(SOURCE DATA Opens)

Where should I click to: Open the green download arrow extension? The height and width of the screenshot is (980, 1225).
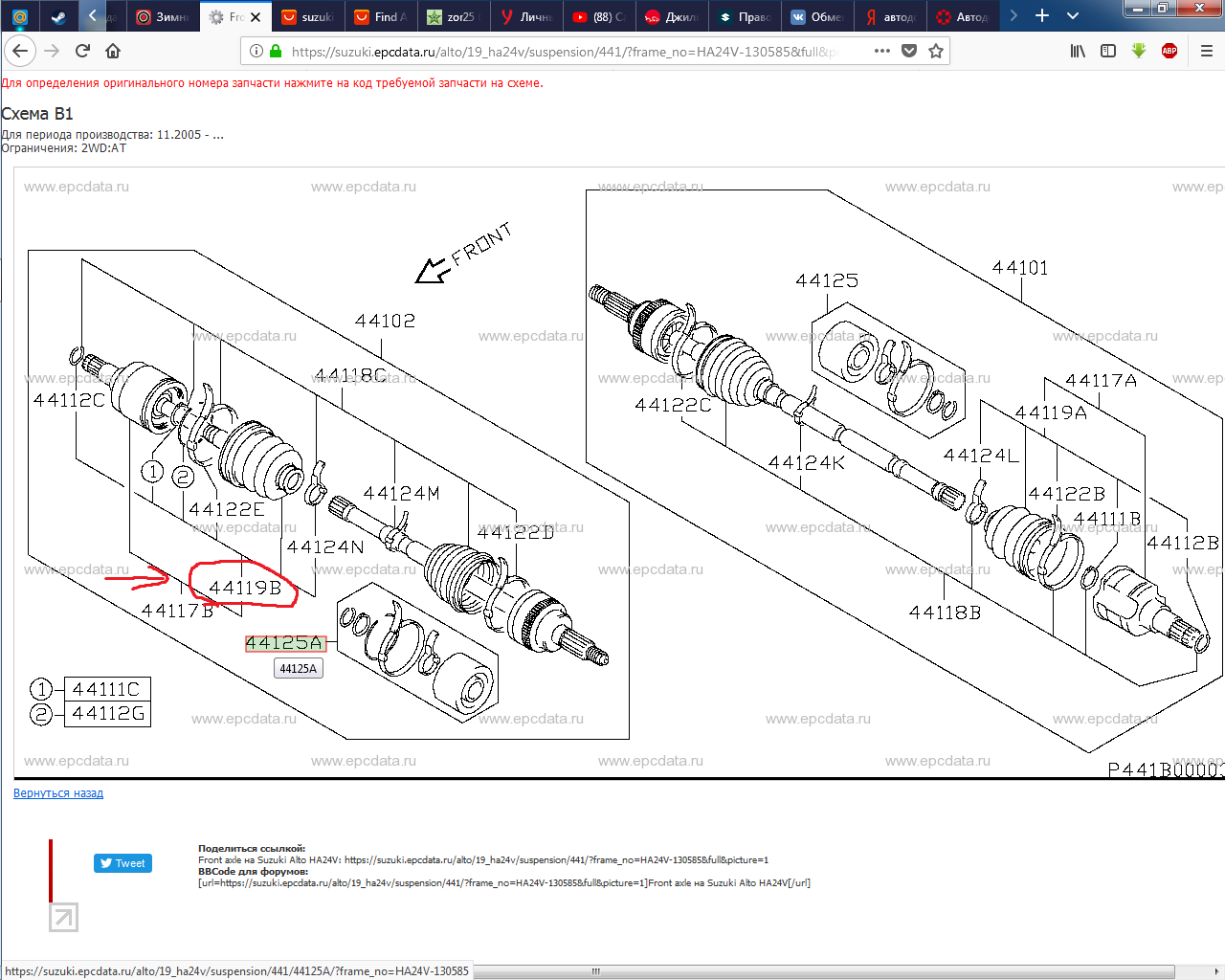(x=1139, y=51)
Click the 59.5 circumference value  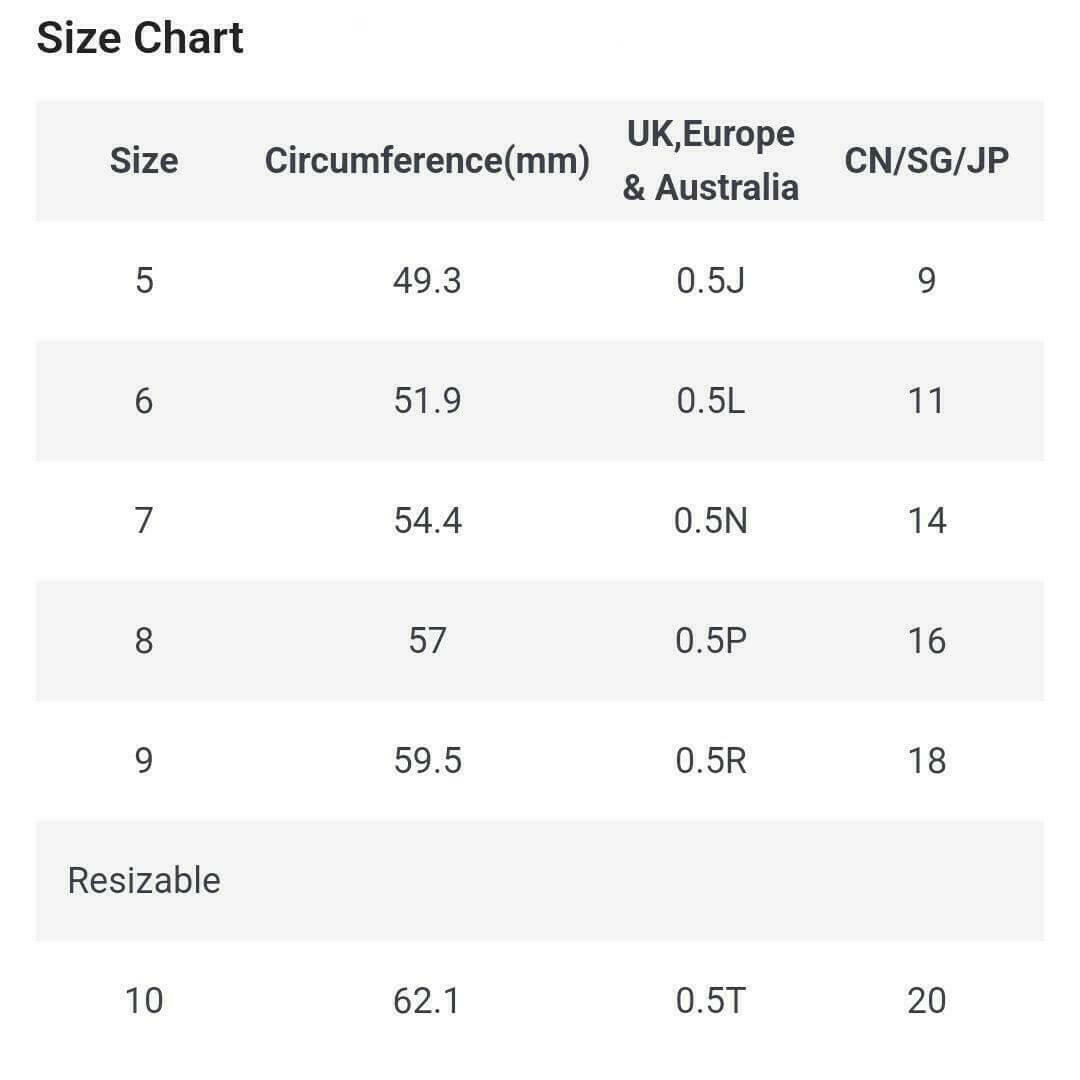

(SOURCE DATA Closes)
(SOURCE DATA Opens)

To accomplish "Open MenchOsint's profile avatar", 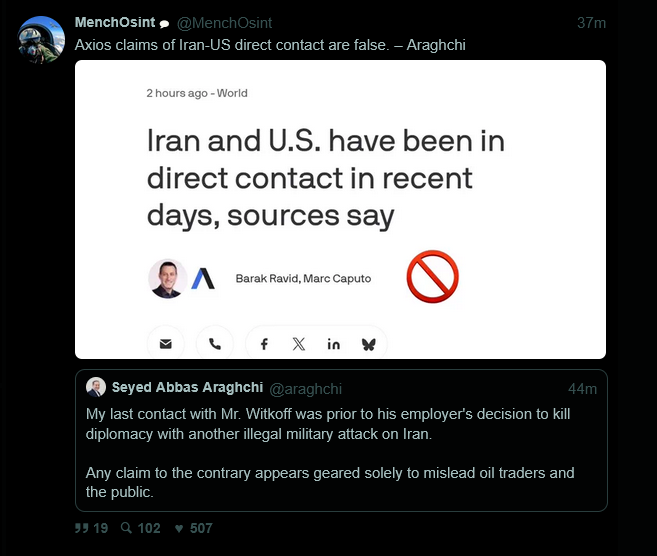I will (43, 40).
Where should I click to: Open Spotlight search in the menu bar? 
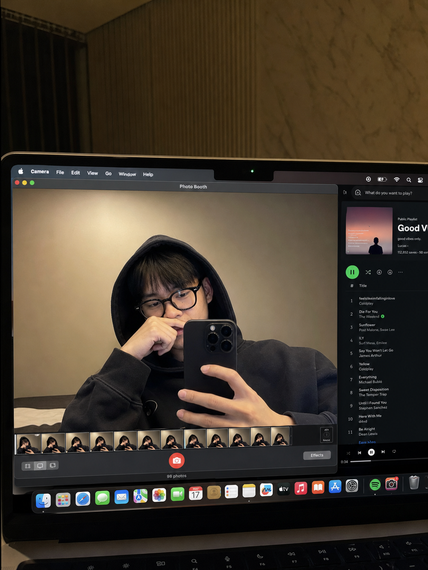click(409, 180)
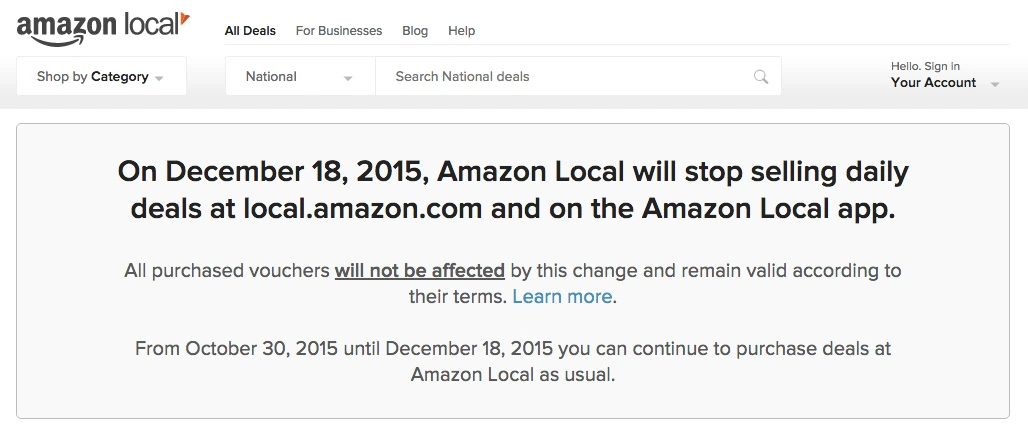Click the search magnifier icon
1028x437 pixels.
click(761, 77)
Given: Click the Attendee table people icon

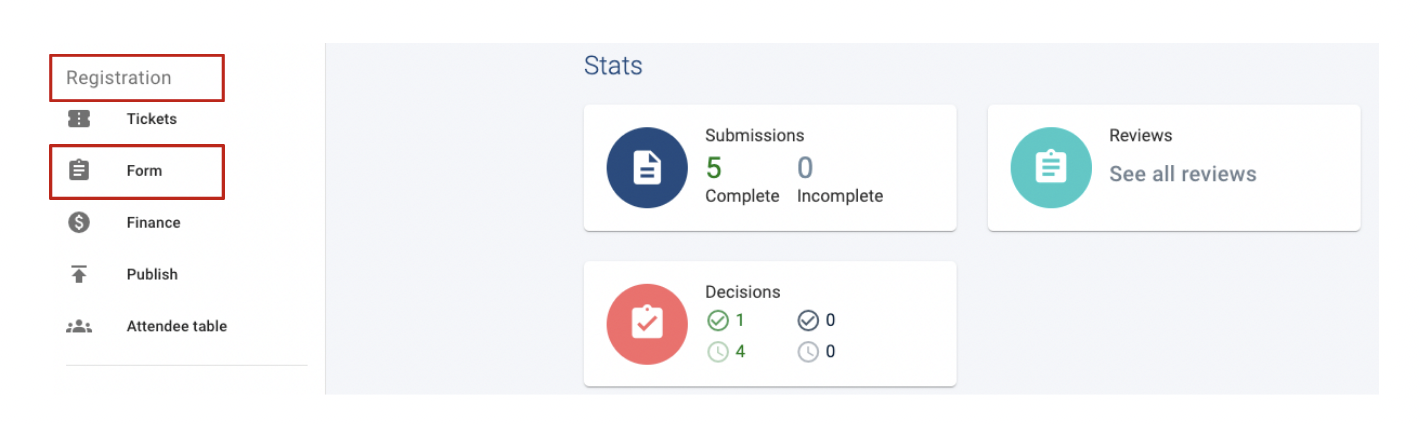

(SOURCE DATA Closes)
(SOURCE DATA Opens)

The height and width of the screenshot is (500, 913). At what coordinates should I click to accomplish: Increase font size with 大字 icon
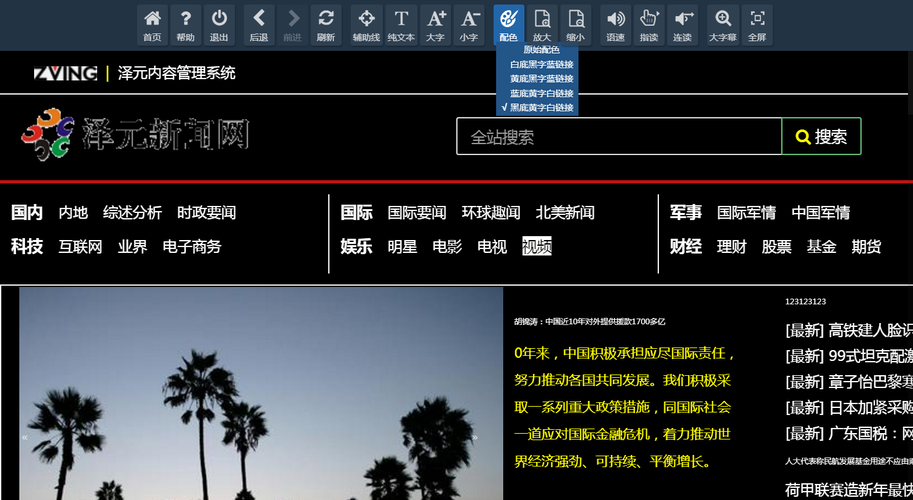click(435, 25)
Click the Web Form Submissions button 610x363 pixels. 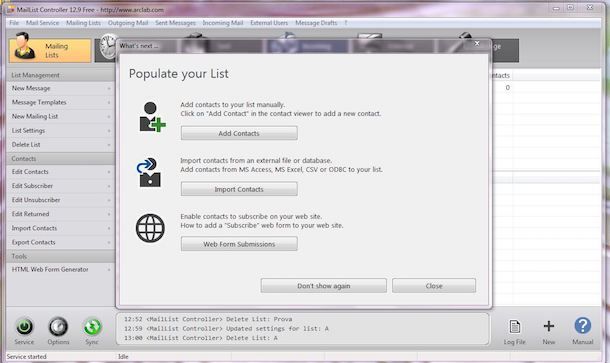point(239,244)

(SOURCE DATA Closes)

■ **YOUR OBJECTIVE**
Drop the pictures; return the lines above from the line containing "Where should I click to: Open the" to the line containing "Click the 59.5 circumference value", both included, exactly.

■ **RESPONSE BOX**
Where should I click to: Open the green download arrow extension? The height and width of the screenshot is (980, 1225).
(x=1139, y=51)
Click the 59.5 circumference value  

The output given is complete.